Let $f$ be a twice differentiable function on $\mathbb{R}$ with $f''(x)>0$ for all $x\in \mathbb{R}$. If $f(0)=0$ and $f'(0)>0$, then $f(x)=0$ has no positive solution

Attempt [trying to show that this statement is TRUE]

$f''(x)>0$ implies that $f'(x)$ is an increasing function.

Let us assume on the contrary that $f(x)$ has a positive solution say $a>0, f(a)=0$

Consider the interval $[0,a]$,

If a real-valued function f is continuous on a proper closed interval $[a, b]$, differentiable on the open interval $(a, b)$, and $f (a) = f (b),$ then there exists at least one c in the open interval $ (a, b)$ such that $ {\displaystyle f'(c)=0}$.

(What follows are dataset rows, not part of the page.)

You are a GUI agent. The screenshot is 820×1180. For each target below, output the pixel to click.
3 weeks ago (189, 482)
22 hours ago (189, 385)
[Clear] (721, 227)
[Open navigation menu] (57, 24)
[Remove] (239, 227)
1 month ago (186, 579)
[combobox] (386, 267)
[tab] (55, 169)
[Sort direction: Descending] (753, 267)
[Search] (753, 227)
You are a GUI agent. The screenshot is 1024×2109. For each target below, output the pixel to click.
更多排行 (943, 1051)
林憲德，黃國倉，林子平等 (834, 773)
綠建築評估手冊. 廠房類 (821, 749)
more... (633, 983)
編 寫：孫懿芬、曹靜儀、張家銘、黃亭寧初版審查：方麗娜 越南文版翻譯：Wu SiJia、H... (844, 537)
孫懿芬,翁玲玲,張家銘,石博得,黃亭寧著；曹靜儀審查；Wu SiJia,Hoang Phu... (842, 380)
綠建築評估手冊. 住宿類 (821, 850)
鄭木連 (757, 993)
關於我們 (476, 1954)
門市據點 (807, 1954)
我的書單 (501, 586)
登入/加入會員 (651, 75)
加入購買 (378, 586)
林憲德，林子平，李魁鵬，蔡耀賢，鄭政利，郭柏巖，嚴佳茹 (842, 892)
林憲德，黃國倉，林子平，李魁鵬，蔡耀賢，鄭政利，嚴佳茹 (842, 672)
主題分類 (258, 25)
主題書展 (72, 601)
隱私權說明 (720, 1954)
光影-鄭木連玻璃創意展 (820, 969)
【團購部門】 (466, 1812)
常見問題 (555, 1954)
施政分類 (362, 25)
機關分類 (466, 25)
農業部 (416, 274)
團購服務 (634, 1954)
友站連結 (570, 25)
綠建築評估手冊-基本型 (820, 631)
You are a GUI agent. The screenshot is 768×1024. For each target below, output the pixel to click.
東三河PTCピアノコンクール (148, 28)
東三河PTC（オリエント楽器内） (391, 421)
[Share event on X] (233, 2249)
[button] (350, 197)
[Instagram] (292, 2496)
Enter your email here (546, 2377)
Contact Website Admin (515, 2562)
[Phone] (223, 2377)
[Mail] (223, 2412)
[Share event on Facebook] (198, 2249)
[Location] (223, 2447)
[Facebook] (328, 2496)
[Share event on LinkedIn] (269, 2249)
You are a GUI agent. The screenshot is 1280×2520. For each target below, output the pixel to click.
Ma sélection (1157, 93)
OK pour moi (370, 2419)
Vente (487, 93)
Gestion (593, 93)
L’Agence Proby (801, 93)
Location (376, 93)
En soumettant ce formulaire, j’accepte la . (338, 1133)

so we get a point $c$ such that $f'(c)=0$ and that contradicts the fact that $f'$ is increasing. We are also using the fact that $f'(0)>0$

So this statement is TRUE?

Am I correct?

Answer 1

Yes, you are right!. This statement is true since $f$ is increasing

Result: If $f$ is convex and $f$ is differentiable at $a$, then the graph of $f$ lies above the tangent line through $(a,f(a))$ except at $(a,f(a))$ itself.

Here $f(0)=0$ and $f'(0)>0$ and $f$ is convex, since $f''(x)>0$.

Thus, tangent line through $(0,f(0))$ means line through $(0,f(0))$ with slope $f'(0)$

Hence the graph lies above the positive $x$ axis and so $f$ has no positive solution

Answer 2

The result is true.

As $f^{\prime \prime}(x) > 0$ for all $x \in \mathbb R$, $f^\prime$ is an increasing map. As $f^\prime(0) > 0$, you have $f^\prime(x) > 0$ for all $x > 0$. Hence $f$ is a strictly increasing map.

As $f(0) =0$, you have $f(x) > 0$ for all $x>0$ proving the desired result.